Fog, famine, peat, potatoes, murder, guilt, obsession -- there's not a blarney stone (or a pile of seaweed) left unturned in "The Field," a painfully overwrought combination of "A Touch of the Poet" and "Zorba the Greek." Only two lines of dialogue in, a patriarchal, virtuous-with-labor Richard Harris ("Bull" McCabe, in another of his chew-scenery-for-breakfast roles) kneels down, plucks a whitened dandelion and intones, "This is what we'd be without the land, boy."

In short order, we meet the never-accepted widow from another Irish village, who owns the field Bull has been cultivating for 20 years; the fancy-mannered priest from the city; Bull's silent (for 18 years!) long-suffering wife; the long-dead first son whose suicide has spiritually crippled his younger brother; the "hoor" with the heart of gold who almost saves him; and the money-grubbing fists-in-pocket American in a shiny motorcar who wants to pave over the titular field for a factory. Somehow, from these tired figures, screenwriter/director Jim Sheridan (who did much better by the real-life Christy Brown in "My Left Foot") expects to evoke the doomed grandeur of the western Irish peasants, but only manages to make them seem slow-witted.

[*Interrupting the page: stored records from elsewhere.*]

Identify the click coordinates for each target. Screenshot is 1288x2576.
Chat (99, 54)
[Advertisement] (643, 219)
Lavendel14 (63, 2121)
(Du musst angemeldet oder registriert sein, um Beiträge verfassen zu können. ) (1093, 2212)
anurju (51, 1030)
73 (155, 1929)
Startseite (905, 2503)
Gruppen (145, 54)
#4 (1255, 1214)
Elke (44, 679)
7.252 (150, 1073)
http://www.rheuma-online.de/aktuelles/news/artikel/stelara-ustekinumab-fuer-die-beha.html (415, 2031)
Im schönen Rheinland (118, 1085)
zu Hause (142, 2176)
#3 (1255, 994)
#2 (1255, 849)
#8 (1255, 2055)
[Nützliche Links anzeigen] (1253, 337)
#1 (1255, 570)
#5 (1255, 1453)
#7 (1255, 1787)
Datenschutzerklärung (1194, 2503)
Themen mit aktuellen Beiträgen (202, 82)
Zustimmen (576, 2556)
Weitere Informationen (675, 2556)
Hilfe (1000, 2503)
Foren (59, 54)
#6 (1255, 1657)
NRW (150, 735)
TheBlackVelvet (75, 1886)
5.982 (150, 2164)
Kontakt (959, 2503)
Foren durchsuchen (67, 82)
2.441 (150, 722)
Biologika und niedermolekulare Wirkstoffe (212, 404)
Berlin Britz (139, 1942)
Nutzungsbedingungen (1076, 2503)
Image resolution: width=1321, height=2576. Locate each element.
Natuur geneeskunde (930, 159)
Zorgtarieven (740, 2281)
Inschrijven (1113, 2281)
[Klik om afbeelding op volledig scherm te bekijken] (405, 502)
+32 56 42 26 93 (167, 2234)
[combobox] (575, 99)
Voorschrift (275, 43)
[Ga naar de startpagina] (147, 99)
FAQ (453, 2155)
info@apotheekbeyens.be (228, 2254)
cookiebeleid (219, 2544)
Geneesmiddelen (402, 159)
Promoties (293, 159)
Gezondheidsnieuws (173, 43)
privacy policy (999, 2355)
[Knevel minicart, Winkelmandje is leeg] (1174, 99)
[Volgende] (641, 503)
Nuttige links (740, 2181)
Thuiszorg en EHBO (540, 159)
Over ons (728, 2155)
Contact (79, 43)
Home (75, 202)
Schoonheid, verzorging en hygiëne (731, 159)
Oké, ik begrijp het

There is one remarkable performance by John Hurt as the toadying informer called Bird; although the character is entirely predictable, Hurt manages to make his solid frame seem jerky and underfed and his actions less malicious than simpleminded. Tom Berenger is dumbly doughy as the "Yank," who wants to drag the village into the modern era, and newcomer Jenny Conroy has a persuasive animal vitality as the tinker's red-haired daughter.

But Harris seems to have decided that the only way to deal with such staginess is with theatricality of his own. By the end of this disaster, the Bull stands amidst the corpses of kith and kine, beating back the inexorable tide with his blackthorn cudgel. Doubtless Sheridan meant him to be seen as the classical tragic hero struck down by a vengeful God, but it seems more as if He's just a pretty shrewd critic.